My experience in the city goes to show that many of the purveyors of seed, fertilisers, etc., are unable to collect from the farmer their lawful debts. The Irish farmer had a world reputation for honesty but, to-day, the Irish farmer, as a result of this economic war, is not in a position to pay his lawful debts. I know many farmers who are actually ashamed to come into the city to-day fearing that they might meet some of their creditors and possibly be asked to square up their debts. Ask any seed or manure merchant in the City of Dublin or the City of Cork how his books stand in relation to the farmer. It will be news, I am sure, and, perhaps, unwelcome news, to the Minister for Agriculture to learn that all over the County of Cork, with very few exceptions, the farmers have almost gone bankrupt. Let us see what the repercussion of this poverty-stricken state of the farmer is on the citizens. Any person walking along the docks in the City of Dublin or Cork will have ample evidence there of the results of this economic war. We have idle dockers; we have unemployed seamen and we have unemployed workers in all departments of industry in the cities as a result of the impoverishment of the farmer.

It is admitted by every Deputy in the House that agriculture is our main industry, and even the ordinary schoolboy in the second or third standard would understand that if our main wealth producer is in an impoverished condition, it must of necessity react on the remainder of the community, represented by 25 per cent. Ask any commercial traveller who is travelling for any of the wholesale houses in Dublin, Cork or Limerick, what is happening in the country. He comes back at week-ends with very few orders, and he will tell you that he can get plenty of orders, but very little money. Take any country town and ask the small shopkeeper there how he stands. He will tell you that, in many cases, there are hundreds of pounds out from him, and in some cases, thousands of pounds, by way of credit, and he sees no hope now of getting any of that money on account of the continuance of this economic war. We have, as I suggested, unemployment becoming more intensified in the cities as a result of the war with our best customers, and the farmer, after all, is not asking for a whole lot in this motion when he suggests that he should be relieved from rates and annuities during this economic war. As a matter of fact, I am already convinced that, whether he is relieved by law or not, he will not be able to meet them. There is an old saying that you cannot get blood out of a turnip, and I do not see how you are going to collect 100 per cent. of rates or annuities from the farmer when he has not got the money.

There is another aspect of the case which I would submit to the Minister for Agriculture. What is the natural reaction on the farmer of decreased markets and uneconomic prices? I would put it to him this way: What would be the reaction of the merchant tailor, for instance, if he were getting no orders and no money for suits of clothes? He would certainly go out of production, and produce only for himself, and my greatest fear, and a well grounded fear, is that the farmer's reaction to present-day economic conditions will be that he will go out of production. As Deputy O'Donovan suggested, he will, of necessity, have to go out of production, because he is selling a finished commodity—a pig or a beast—at a price which does not pay him. His reaction to that state of affairs will be that he will produce only for himself, and it would be very hard to blame him. How will the rest of the community be affected by a change such as that?

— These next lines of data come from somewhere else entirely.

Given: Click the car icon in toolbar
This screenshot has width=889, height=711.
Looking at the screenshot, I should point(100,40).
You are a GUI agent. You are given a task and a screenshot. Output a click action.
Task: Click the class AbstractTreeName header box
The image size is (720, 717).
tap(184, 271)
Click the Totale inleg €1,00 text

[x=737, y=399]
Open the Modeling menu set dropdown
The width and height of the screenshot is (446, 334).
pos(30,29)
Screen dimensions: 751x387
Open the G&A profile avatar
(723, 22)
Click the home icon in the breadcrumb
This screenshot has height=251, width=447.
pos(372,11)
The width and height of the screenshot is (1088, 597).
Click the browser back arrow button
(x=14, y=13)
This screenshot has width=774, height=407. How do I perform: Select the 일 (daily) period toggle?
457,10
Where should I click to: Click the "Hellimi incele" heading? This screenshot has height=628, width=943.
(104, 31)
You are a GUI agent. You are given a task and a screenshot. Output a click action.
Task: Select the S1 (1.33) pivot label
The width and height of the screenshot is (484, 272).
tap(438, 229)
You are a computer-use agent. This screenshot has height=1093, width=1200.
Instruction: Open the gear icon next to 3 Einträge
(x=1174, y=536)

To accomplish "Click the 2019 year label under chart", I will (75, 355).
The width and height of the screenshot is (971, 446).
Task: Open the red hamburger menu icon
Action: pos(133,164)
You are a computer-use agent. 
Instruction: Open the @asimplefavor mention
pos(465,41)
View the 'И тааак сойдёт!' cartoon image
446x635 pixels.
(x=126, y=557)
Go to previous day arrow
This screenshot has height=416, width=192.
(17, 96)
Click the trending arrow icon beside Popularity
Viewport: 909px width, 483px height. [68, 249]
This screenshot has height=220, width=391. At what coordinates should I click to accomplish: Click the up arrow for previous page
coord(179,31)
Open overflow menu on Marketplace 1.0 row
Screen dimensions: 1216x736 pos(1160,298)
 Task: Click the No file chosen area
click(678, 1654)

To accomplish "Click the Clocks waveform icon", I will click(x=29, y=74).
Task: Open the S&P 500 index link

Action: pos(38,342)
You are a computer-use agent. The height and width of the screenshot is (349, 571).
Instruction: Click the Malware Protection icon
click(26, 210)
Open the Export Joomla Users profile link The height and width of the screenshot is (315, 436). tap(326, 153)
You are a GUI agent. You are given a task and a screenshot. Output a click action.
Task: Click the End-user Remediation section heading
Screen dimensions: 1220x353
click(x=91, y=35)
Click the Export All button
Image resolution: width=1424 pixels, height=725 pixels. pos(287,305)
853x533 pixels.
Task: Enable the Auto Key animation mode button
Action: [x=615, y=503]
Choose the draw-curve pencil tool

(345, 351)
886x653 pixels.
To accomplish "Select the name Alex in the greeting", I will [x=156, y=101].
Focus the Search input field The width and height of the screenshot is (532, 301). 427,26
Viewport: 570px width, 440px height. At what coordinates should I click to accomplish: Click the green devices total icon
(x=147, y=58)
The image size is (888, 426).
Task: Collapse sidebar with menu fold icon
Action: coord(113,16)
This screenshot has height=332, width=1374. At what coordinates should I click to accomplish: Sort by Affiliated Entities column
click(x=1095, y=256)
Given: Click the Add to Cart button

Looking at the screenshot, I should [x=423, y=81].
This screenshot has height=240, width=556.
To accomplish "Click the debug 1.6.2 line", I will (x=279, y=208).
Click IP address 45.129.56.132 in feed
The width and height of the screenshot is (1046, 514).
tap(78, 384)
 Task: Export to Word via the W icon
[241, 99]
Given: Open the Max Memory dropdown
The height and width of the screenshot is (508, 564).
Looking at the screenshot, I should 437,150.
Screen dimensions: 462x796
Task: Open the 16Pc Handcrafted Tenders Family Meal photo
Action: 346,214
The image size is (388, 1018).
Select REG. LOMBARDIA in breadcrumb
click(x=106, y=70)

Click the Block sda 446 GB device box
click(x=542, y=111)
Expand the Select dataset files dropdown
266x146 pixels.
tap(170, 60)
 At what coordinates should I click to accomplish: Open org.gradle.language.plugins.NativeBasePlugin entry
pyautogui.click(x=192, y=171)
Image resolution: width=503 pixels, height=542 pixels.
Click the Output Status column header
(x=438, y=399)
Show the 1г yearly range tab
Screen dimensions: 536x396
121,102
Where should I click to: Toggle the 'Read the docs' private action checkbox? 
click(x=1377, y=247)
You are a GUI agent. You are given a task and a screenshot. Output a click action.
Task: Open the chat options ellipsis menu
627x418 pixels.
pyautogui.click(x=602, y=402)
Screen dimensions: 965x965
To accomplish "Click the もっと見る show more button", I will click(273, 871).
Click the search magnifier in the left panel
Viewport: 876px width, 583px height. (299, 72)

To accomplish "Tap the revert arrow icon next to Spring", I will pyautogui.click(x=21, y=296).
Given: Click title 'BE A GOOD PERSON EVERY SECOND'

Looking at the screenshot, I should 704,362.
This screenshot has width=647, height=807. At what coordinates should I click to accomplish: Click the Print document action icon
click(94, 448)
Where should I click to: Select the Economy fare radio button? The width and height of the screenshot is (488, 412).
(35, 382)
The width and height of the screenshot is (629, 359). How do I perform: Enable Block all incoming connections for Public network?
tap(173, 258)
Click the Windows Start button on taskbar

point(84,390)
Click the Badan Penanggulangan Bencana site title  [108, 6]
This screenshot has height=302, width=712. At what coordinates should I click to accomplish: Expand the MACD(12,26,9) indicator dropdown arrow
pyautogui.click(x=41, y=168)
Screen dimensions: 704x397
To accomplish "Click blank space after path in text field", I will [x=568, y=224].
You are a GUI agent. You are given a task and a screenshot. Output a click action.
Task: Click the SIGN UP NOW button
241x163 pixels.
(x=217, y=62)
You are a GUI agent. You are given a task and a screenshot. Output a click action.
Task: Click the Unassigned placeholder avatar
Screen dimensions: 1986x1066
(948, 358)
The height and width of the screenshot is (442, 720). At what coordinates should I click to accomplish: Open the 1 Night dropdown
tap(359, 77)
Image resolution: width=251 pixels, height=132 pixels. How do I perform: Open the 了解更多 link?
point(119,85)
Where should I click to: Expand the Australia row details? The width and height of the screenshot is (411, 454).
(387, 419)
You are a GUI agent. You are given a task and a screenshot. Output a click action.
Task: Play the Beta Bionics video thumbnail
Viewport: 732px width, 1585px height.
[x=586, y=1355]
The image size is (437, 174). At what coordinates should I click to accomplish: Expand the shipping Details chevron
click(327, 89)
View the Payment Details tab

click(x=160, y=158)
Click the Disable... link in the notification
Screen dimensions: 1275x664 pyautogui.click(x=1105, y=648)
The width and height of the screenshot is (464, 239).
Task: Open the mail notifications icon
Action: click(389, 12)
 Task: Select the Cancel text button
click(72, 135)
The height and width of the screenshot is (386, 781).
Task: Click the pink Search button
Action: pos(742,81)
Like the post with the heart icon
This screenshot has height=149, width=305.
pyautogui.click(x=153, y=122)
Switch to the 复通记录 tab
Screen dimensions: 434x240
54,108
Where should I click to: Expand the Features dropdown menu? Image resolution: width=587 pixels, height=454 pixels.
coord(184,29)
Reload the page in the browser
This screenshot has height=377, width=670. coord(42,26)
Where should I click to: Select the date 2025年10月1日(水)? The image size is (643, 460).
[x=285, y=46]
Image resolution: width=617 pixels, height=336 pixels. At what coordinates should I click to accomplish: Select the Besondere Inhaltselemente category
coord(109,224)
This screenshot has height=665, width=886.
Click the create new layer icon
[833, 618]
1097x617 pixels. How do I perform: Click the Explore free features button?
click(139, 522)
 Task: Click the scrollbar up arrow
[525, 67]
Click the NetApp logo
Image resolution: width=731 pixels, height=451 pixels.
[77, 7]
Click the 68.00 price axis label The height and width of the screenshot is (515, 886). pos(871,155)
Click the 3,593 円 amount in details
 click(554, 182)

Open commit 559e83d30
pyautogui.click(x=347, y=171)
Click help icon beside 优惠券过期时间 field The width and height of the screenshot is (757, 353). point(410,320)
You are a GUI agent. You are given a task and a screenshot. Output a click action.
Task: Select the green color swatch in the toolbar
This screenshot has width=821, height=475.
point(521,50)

It is all very well for the Minister for Agriculture to say that we will have to increase tillage to provide a sufficiency of plain food for our people, but I would remind the Minister that while it may be good policy to preach the hair shirt, and the tightening of the belt, people do not want to wear hair shirts and do not want to tighten their belts. We have gone away from that stage; there is a strong objection on the part of most people to it to-day. There is very strong objection—and some of it may come from the Fianna Fáil Party—to going back to the simple life envisaged by President de Valera. I feel that if we do not grant the farmer the relief sought for in this motion then, whether we like it or not, we will have to accept the fact that he will not be able to pay. Deputy O'Donovan suggested that 40 per cent. of the rates are uncollectable. That is absolutely true and the sooner we face up to that fact the better.

Most of the arguments that can be put forward were used when similar motions came before the House on former occasions and I do not want to labour the question further, except to ask the Minister how does he think the Irish farmer and the working-class people as a whole will be able to pay under the conditions, which are gradually becoming worse, that have resulted from the economic policy of the present Government.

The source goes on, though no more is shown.